Ornette Coleman décide de réunir en décembre 1960 sept musiciens autour de lui. Son but est de se faire confronter deux quartets en improvisation totale. D'un côté, lui-même au sax alto, Don Cherry à la trompette, Scott LaFaro à la contrebasse et Billy Higgins à la batterie. De l'autre, et de manière quasi symétrique, Eric Dolphy à la clarinette basse, Freddie Hubbard à la trompette, Charlie Haden à la contrebasse et Ed Blackwell à la batterie. Chaque quartet occupant un canal stéréophonique, il est recommandé d'écouter l'album au casque pour en apprécier toutes les subtilités.
Les deux quartets nous font vivre différents climats, jouant tour-à-tour à l'unisson en proposant des instants d'apaisement, ou, tel les deux contrebasses à la fin de l'improvisation, s'entrelaçant de manière chaleureuse et profonde. Mais ce qui fait tout le sel de cette improvisation sont ces passages captivants où les musiciens se répondent l'un l'autre, allant jusqu'à s'affronter et se télescoper pour nous amener dans un tourbillon d'une richesse que l'on a rarement atteint dans l'histoire de la musique.

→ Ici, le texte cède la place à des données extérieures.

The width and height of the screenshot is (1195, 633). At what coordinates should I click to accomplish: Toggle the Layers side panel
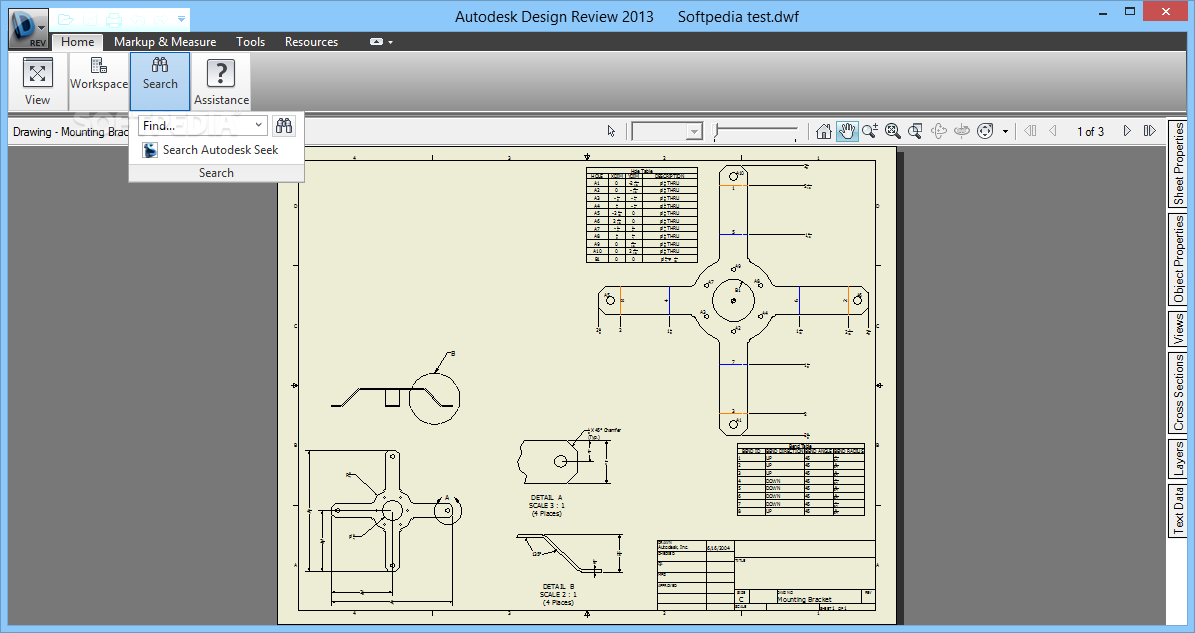click(x=1178, y=459)
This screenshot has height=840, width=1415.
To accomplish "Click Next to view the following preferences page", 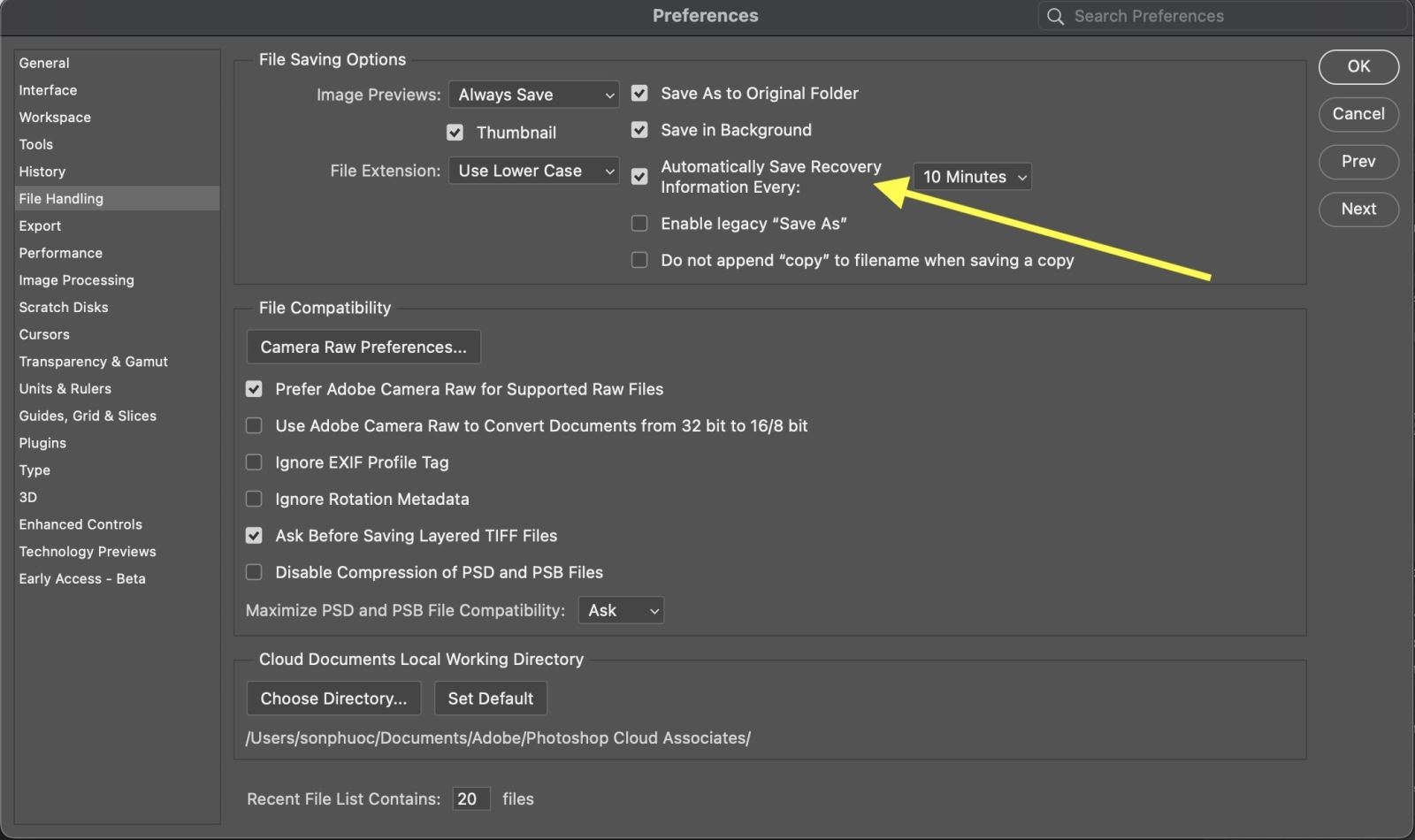I will pyautogui.click(x=1358, y=209).
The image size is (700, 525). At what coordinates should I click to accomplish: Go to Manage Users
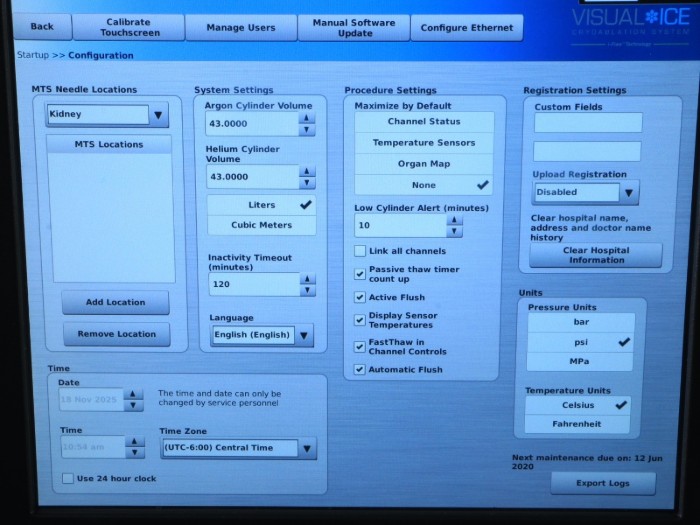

L'exercice, risqué, aurait très vite pu virer à la cacophonie, il n'en est rien car la créativité, la virtuosité et le professionnalisme des musiciens présents font que l'écoute de ce disque exigeant, finit par se révéler jouissif pour quiconque ouvre son esprit et ses oreilles. Pour en apprécier toute la saveur, il ne faut pas perdre le fil, suivre au maximum chaque instrument, se laisser emporter dans une concentration constante. Le plaisir est à ce prix.